Tentang Diri Sendiri, dan Apa itu Kebahagian Hakiki

Photo by Melissa Askew on Unsplash
Diawali dengan pesimistis, aku menulis blog ini di subuh buta tepat pukul 05.10 WIB tanggal 13 Januari 2018. Dengan berbagai kegalauan yang ku rasa lalu-lalu, akhirnya aku berani muncul ke permukaan lagi. Hahaha, kadang kehendak semesta memang hanya perlu ditertawakan, sayang tertawa diatas kenyataan tak semudah itu, Ferguso :")

Banyak nyatanya, rencana atau dalam hal ini hanya jadi wacana tahun 2018. Ingin belajar lettering dan water color yang tak kunjung ada niat, ingin menjelajah Jawa via darat pun tak sampai, bahkan pergi ke festival kebudayaan di Dieng pun hanya sekedar omong kosong. Betapa rencanaku tak pernah ada yang becus untuk aku benar-banar laksanakan. Semuanya perihal kebahagiaan orang lain yang aku kejar di tahun lalu. Lantas 2019 mau kau jadikan apa? Pertanyaan yang cukup sulit.

Dengan kebegoan yang aku rasa masih ada dalam diri, aku pun mulai meresahkan hal-hal yang mestinya, mungkin orang anggap tak perlu ambil pusing. Cuman anaknya saking ngidenya jadi kepikiran terus, akibatnya sering insomnia dong! Parah, benar-benar pernah 2 hari tidak tidur dan hamba harus kerja keras (saat itu) bayangkan betapa yang lelah tak hanya fisik, tapi juga batin cuy :")

Beruntunglah kalian-kalian yang kadang sudah menemukan tujuan 'hidup' sebagai seorang manusia yang hadir ke Bumi ini dengan cepat. Atau sesederhana bisa bahagia aja sehari hahaha. Karena nyatanya, aku tidak sepintar itu untuk memahami diriku sendiri. Puncaknya, aku kerap sedih dan nangis tanpa sebab. Bahkan temanku sempat ingin membawaku ke salah satu psikolog yang ada di Jakarta karena kondisiku yang benar-benar down saat itu. Bahkan aku sudah tidak tahu, apakah ada hal di dunia ini yang bisa membuatku bahagia? Sumpah, kayak kufur nikmatkan jatuhnya? Tapi, serangan psikologis tidak semudah itu untuk dihadapi.

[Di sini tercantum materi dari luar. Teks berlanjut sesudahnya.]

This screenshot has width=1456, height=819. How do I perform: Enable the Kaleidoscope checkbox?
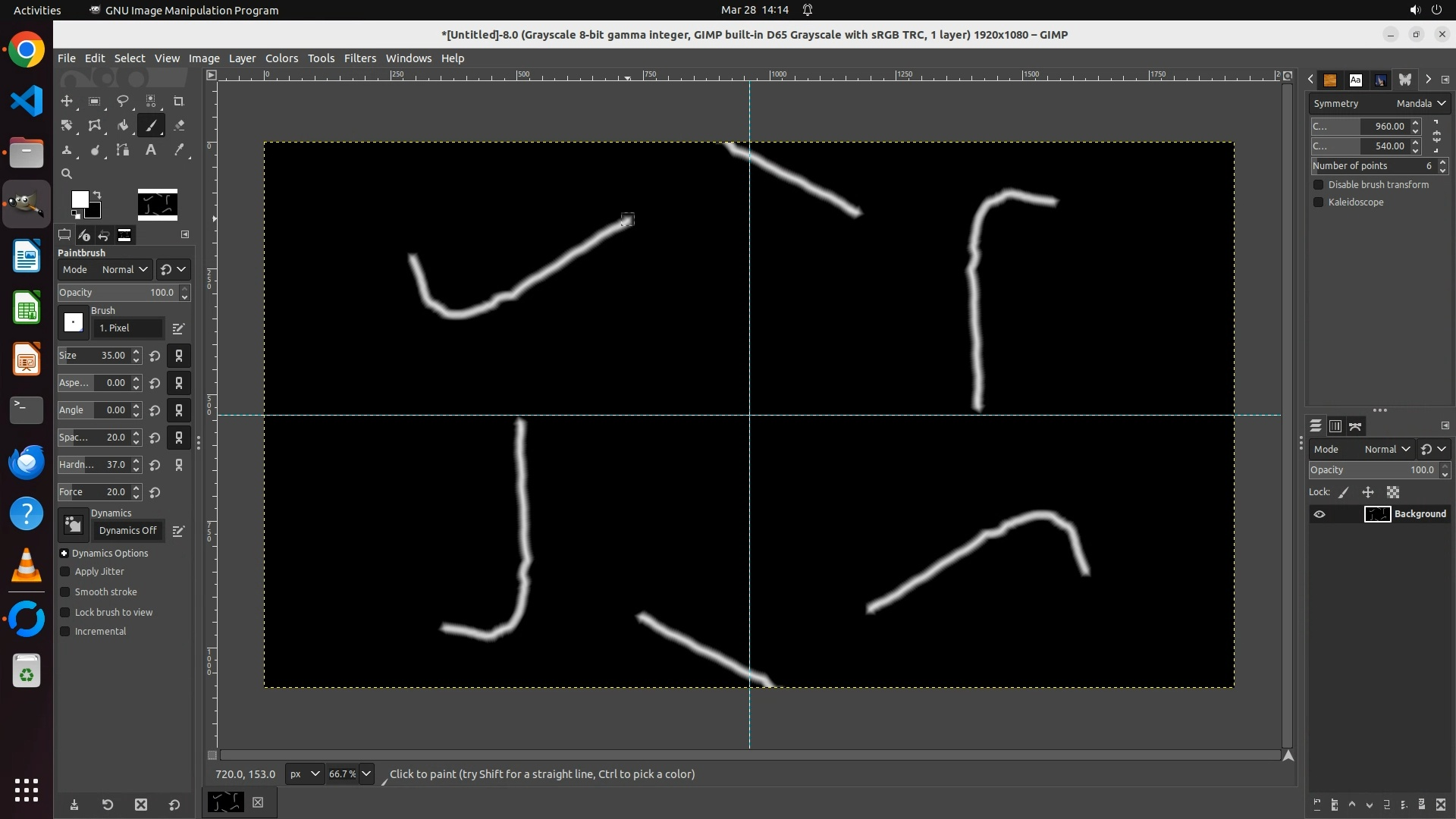[1319, 202]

Untungnya, masih ada yang menguatkan dan melihat kondisiku dari berbagai perspektifnya, Tuhan memang belum terlalu jauh nyatanya. Untungnya pula, aku bisa untuk menanggulangi itu dan menggantinya atau mengubahkan dengan sesuatu hal yang menyenangkan. Salah satu terapinya adalah keluar dari salah satu media sosial yang paling memengaruhi perilaku dan pola berpikir diri sendiri, Instagram.

Aku tidak menyalahkan Instagram, buktinya banyak orang yang bisa memanfaatkan itu jadi hal yang berguna. Hanya saja, efeknya ke aku adalah aku jadi terobsesi dengan 'bahagia fiktif' orang lain. Beneran. Emang anaknya semilenial itu :") jadi ya, aku berusaha untuk tidak terpaku akan standard orang lain, log outlah aku dari media sosial jahanam untuk diriku itu. Tak butuh waktu lama, nyatanya, jujur hidupku lebih tenang :") BENERAN.

Aku tidak pusing melihat kehidupan orang-orang, aku tidak pusing dengan pendapat dan perkataan orang-orang. Sekalipun untuk beberapa saat aku harus merelakan brandingku di sana diseka sejenak. Ya, tak apalah selama memang aku merasa bahagia. Lantas apakah aku akan kembali ke Instagram? Tentu, tapi nanti, entah kapan.

Sampai tulisan ini terbit aku masih bahagia tidak melihat gaya hidup orang-orang hanya dari layar ponsel. Jadi, untuk kamu yang orangnya tidak bisa-tidak peduli layaknya aku, cobalah untuk log out dari media sosial yang paling mempengaruhimu dulu. Ada dunia lebih indah di depan matamu daripada sekedar pameran foto kehidupan bahagia fiktif orang lain dalam layar kecil itu.